Your instructions: Repeat every entry in full. Match each line exactly.

Excerpted records:
● ● ● ● ● ● ●
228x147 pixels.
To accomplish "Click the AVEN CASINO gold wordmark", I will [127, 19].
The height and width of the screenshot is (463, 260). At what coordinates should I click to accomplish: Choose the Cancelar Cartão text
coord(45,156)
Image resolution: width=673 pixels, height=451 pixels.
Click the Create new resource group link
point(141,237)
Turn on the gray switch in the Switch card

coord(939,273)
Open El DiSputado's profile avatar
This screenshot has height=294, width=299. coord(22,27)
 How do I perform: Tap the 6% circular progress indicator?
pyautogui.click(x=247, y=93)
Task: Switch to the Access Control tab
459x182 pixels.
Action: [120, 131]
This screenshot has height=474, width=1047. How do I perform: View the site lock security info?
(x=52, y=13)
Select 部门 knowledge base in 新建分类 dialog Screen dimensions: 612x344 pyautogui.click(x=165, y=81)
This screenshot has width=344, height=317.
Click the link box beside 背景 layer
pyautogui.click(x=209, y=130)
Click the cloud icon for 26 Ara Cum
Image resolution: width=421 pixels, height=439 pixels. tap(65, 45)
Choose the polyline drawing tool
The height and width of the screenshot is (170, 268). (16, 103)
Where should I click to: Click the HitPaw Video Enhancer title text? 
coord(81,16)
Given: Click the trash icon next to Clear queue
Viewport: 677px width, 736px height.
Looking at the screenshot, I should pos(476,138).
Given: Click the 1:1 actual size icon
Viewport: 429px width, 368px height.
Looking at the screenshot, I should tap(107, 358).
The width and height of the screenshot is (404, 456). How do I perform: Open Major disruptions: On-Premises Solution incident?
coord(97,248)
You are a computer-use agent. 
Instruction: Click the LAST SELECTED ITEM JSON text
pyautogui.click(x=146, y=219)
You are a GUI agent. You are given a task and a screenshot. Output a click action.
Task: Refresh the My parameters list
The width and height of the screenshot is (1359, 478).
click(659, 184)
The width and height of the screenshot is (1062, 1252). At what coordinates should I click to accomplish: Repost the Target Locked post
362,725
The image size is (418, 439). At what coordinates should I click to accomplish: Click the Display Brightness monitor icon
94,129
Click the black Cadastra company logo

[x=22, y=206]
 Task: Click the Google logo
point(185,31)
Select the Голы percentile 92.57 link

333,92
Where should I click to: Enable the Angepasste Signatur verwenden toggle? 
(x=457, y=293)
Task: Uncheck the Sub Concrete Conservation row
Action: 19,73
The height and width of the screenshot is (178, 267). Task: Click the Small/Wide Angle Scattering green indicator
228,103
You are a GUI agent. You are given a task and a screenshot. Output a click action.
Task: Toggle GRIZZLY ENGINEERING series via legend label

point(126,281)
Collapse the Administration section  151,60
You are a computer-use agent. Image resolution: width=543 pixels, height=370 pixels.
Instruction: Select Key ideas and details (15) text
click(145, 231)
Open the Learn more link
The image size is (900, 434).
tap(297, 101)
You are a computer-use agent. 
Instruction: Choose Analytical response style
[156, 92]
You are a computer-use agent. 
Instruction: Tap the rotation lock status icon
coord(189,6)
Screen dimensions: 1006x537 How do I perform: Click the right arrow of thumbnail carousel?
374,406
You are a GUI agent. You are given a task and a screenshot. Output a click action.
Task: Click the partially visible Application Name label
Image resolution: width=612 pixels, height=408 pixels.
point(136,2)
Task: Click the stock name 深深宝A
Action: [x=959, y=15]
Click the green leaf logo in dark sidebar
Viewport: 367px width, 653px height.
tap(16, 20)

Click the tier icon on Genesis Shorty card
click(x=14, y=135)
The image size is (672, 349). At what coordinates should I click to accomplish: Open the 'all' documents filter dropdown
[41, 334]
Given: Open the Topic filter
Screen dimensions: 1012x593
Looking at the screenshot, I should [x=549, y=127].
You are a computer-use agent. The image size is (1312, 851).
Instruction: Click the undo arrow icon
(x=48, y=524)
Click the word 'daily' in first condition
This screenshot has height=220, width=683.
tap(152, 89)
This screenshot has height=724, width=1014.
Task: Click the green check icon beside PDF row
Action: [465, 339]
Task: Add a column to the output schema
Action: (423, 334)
● ● ● ● ● ● ●
Result of this exercise:
228x147 pixels.
To accomplish "Click the AVEN CASINO gold wordmark", I will [127, 19].
The height and width of the screenshot is (463, 260). At what coordinates should I click to accomplish: Choose the Cancelar Cartão text
coord(45,156)
Image resolution: width=673 pixels, height=451 pixels.
Click the Create new resource group link
point(141,237)
Turn on the gray switch in the Switch card

coord(939,273)
Open El DiSputado's profile avatar
This screenshot has height=294, width=299. coord(22,27)
 How do I perform: Tap the 6% circular progress indicator?
pyautogui.click(x=247, y=93)
Task: Switch to the Access Control tab
459x182 pixels.
Action: [120, 131]
This screenshot has height=474, width=1047. How do I perform: View the site lock security info?
(x=52, y=13)
Select 部门 knowledge base in 新建分类 dialog Screen dimensions: 612x344 pyautogui.click(x=165, y=81)
This screenshot has width=344, height=317.
Click the link box beside 背景 layer
pyautogui.click(x=209, y=130)
Click the cloud icon for 26 Ara Cum
Image resolution: width=421 pixels, height=439 pixels. tap(65, 45)
Choose the polyline drawing tool
The height and width of the screenshot is (170, 268). (16, 103)
Where should I click to: Click the HitPaw Video Enhancer title text? 
coord(81,16)
Given: Click the trash icon next to Clear queue
Viewport: 677px width, 736px height.
Looking at the screenshot, I should pos(476,138).
Given: Click the 1:1 actual size icon
Viewport: 429px width, 368px height.
Looking at the screenshot, I should tap(107, 358).
The width and height of the screenshot is (404, 456). How do I perform: Open Major disruptions: On-Premises Solution incident?
coord(97,248)
You are a computer-use agent. 
Instruction: Click the LAST SELECTED ITEM JSON text
pyautogui.click(x=146, y=219)
You are a GUI agent. You are given a task and a screenshot. Output a click action.
Task: Refresh the My parameters list
The width and height of the screenshot is (1359, 478).
click(659, 184)
The width and height of the screenshot is (1062, 1252). At what coordinates should I click to accomplish: Repost the Target Locked post
362,725
The image size is (418, 439). At what coordinates should I click to accomplish: Click the Display Brightness monitor icon
94,129
Click the black Cadastra company logo

[x=22, y=206]
 Task: Click the Google logo
point(185,31)
Select the Голы percentile 92.57 link

333,92
Where should I click to: Enable the Angepasste Signatur verwenden toggle? 
(x=457, y=293)
Task: Uncheck the Sub Concrete Conservation row
Action: 19,73
The height and width of the screenshot is (178, 267). Task: Click the Small/Wide Angle Scattering green indicator
228,103
You are a GUI agent. You are given a task and a screenshot. Output a click action.
Task: Toggle GRIZZLY ENGINEERING series via legend label

point(126,281)
Collapse the Administration section  151,60
You are a computer-use agent. Image resolution: width=543 pixels, height=370 pixels.
Instruction: Select Key ideas and details (15) text
click(145, 231)
Open the Learn more link
The image size is (900, 434).
tap(297, 101)
You are a computer-use agent. 
Instruction: Choose Analytical response style
[156, 92]
You are a computer-use agent. 
Instruction: Tap the rotation lock status icon
coord(189,6)
Screen dimensions: 1006x537 How do I perform: Click the right arrow of thumbnail carousel?
374,406
You are a GUI agent. You are given a task and a screenshot. Output a click action.
Task: Click the partially visible Application Name label
Image resolution: width=612 pixels, height=408 pixels.
point(136,2)
Task: Click the stock name 深深宝A
Action: [x=959, y=15]
Click the green leaf logo in dark sidebar
Viewport: 367px width, 653px height.
tap(16, 20)

Click the tier icon on Genesis Shorty card
click(x=14, y=135)
The image size is (672, 349). At what coordinates should I click to accomplish: Open the 'all' documents filter dropdown
[41, 334]
Given: Open the Topic filter
Screen dimensions: 1012x593
Looking at the screenshot, I should [x=549, y=127].
You are a computer-use agent. The image size is (1312, 851).
Instruction: Click the undo arrow icon
(x=48, y=524)
Click the word 'daily' in first condition
This screenshot has height=220, width=683.
tap(152, 89)
This screenshot has height=724, width=1014.
Task: Click the green check icon beside PDF row
Action: [465, 339]
Task: Add a column to the output schema
Action: (423, 334)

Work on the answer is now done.